If T.E. Lawrence fought in the service of the British on behalf of the Arab Muslims, who wanted to establish a "true Arab caliphate" and to eliminate the "false caliphate" of the Ottomans, "our Lawrence" must have done something similar, this misunderstanding reads: Wilhelm Waßmuß must also have fought on the southern Iranian battlefields with Iranian Islamists for another caliphate, probably a Persian one. That is how this story has been written and read – right up to the present day.
The Caliphate's economy
And in our days, when Orient and Islamism are often equated and Islamist terror dominates the agenda, a dazzling figure like Waßmuß easily disappears behind such an interpretation of history. Suddenly the First World War – at least the part that took place on Iranian territory – mutates into a holy war in which Islamists were at work. And Wilhelm Waßmuß becomes a German jihadist.
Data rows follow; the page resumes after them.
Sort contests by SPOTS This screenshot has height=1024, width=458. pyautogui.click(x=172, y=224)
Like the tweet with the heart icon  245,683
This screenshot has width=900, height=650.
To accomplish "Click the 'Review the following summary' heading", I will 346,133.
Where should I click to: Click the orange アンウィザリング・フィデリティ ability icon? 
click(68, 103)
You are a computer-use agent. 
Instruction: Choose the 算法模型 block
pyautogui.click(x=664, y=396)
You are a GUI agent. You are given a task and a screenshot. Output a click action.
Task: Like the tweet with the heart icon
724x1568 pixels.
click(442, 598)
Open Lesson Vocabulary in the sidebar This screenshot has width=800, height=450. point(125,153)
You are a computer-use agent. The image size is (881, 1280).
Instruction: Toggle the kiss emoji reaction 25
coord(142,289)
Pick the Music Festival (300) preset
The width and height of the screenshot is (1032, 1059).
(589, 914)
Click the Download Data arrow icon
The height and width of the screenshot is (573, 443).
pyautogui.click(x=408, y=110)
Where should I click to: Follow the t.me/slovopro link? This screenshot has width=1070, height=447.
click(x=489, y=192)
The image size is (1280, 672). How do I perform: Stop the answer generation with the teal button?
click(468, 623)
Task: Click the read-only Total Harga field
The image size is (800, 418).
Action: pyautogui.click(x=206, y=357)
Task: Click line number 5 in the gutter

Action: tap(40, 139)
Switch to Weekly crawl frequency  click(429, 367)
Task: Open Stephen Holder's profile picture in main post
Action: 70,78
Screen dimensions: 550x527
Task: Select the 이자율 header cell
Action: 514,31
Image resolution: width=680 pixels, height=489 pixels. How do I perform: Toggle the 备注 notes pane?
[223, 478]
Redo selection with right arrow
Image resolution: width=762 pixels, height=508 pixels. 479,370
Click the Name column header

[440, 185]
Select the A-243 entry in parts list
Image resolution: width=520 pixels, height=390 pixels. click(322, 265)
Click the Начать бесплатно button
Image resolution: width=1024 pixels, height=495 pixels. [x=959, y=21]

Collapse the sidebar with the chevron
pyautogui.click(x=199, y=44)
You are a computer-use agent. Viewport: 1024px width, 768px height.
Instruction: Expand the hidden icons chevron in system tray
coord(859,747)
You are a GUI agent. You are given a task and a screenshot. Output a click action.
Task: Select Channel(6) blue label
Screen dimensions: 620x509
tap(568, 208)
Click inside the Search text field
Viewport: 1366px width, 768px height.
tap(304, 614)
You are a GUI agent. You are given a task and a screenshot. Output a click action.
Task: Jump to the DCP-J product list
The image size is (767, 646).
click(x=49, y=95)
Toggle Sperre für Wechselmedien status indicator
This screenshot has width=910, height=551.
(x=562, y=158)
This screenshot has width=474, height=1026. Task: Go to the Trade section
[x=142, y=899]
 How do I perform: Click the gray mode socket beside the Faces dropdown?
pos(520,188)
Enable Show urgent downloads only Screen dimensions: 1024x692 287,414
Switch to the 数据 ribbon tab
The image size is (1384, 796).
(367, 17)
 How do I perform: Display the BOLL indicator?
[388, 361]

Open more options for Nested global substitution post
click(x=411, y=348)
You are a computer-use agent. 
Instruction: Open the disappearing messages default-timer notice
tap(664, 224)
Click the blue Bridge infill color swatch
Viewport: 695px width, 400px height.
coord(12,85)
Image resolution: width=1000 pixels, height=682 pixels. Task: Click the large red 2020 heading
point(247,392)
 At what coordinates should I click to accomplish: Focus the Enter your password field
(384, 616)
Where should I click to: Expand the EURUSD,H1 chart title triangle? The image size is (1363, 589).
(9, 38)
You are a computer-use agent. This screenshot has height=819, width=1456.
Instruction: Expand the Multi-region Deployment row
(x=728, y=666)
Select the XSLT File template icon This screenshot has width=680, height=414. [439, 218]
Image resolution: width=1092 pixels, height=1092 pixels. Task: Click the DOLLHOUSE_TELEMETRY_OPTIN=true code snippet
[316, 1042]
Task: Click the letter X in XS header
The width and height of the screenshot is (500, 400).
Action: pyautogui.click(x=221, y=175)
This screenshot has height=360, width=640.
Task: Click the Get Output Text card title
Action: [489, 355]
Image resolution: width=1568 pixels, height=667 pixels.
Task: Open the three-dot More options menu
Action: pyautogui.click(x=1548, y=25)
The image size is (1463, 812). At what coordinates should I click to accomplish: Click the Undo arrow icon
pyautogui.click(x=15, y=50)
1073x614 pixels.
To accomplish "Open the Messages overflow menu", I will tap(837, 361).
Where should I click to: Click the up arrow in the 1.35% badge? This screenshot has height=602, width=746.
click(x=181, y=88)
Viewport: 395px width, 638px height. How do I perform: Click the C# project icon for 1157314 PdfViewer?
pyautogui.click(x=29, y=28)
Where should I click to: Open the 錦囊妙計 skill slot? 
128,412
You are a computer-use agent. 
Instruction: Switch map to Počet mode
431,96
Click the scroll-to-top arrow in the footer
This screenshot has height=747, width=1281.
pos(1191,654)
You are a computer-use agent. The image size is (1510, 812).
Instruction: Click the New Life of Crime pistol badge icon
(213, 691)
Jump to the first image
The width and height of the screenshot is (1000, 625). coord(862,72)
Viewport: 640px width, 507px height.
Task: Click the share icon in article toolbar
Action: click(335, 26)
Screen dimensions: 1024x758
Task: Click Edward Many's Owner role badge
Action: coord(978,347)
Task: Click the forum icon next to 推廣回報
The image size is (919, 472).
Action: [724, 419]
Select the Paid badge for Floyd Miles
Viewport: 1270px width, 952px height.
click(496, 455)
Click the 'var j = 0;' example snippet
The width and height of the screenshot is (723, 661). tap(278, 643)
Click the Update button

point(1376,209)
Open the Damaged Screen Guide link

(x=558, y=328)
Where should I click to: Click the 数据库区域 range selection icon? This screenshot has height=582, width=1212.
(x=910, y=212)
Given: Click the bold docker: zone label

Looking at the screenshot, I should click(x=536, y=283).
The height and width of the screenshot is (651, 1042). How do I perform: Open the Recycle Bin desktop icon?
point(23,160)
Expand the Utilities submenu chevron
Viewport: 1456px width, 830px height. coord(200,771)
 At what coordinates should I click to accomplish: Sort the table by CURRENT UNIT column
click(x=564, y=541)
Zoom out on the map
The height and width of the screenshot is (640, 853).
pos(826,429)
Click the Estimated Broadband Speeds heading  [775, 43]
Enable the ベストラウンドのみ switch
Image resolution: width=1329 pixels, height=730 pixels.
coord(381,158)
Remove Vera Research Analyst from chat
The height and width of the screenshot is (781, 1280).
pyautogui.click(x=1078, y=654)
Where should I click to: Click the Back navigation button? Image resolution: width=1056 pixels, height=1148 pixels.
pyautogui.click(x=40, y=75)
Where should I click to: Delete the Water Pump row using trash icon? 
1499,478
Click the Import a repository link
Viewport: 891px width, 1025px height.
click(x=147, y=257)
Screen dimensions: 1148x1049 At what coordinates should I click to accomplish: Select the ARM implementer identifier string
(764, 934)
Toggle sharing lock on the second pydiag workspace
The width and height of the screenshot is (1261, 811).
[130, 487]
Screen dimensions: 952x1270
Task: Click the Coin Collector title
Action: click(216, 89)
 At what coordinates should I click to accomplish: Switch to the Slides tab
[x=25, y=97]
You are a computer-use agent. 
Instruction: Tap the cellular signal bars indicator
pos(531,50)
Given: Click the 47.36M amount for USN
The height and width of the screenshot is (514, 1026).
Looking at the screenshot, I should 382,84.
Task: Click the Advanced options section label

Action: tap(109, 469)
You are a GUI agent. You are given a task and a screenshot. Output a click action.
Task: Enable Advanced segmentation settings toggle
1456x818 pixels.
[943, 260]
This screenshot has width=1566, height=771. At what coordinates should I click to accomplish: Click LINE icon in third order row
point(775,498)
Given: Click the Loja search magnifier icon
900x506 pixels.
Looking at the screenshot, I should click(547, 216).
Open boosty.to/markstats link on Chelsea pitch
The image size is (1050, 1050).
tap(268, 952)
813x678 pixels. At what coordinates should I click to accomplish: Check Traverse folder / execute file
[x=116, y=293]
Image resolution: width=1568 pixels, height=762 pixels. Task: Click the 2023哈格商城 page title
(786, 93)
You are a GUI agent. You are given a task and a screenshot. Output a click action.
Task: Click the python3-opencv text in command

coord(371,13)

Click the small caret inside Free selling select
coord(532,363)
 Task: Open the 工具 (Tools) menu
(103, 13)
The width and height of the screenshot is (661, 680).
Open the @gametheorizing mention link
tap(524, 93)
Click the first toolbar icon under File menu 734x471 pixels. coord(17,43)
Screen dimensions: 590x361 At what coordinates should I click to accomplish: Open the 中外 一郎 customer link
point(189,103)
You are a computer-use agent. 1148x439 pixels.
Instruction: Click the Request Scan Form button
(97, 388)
After all, the cliche that the German Empire tried to incite Muslims in the Near and Middle East to a holy war against Russia, France and Great Britain has accompanied us throughout 2018 – whenever anyone has felt it necessary to remind us of the battlefields of a hundred years ago. Cliches are long-lived, they are difficult to stamp out – and these days, more than ever, the concept of Caliphate is booming.
To commemorate the end of the First World War, the weekly newspaper Die Zeit published a long article entitled "The German Jihad". It begins as follows: "100 years ago the Caliphate and the Holy War were already being projected onto power fantasies of a continental scale. But at that time it wasn't fanatical Muslims who dreamed of a theocracy, but German intellectuals and politicians who wanted to harness Islam for their own purposes. They did not even have to wish for a caliphate: it already existed in the form of the Ottoman Empire, which aspired with this title to be the "protective power of Islam".
Anything but Islamism
Where this kind of historiography comes from is another subject on which a lengthy tome could be written. Of course, history can be simplified in this way. But in the case of Iran, it by no means reflects reality. Viewed from the perspective of an Iranian historian, one realises that there is another story waiting to be told. The role played by the Germans on the Iranian stage was new and different.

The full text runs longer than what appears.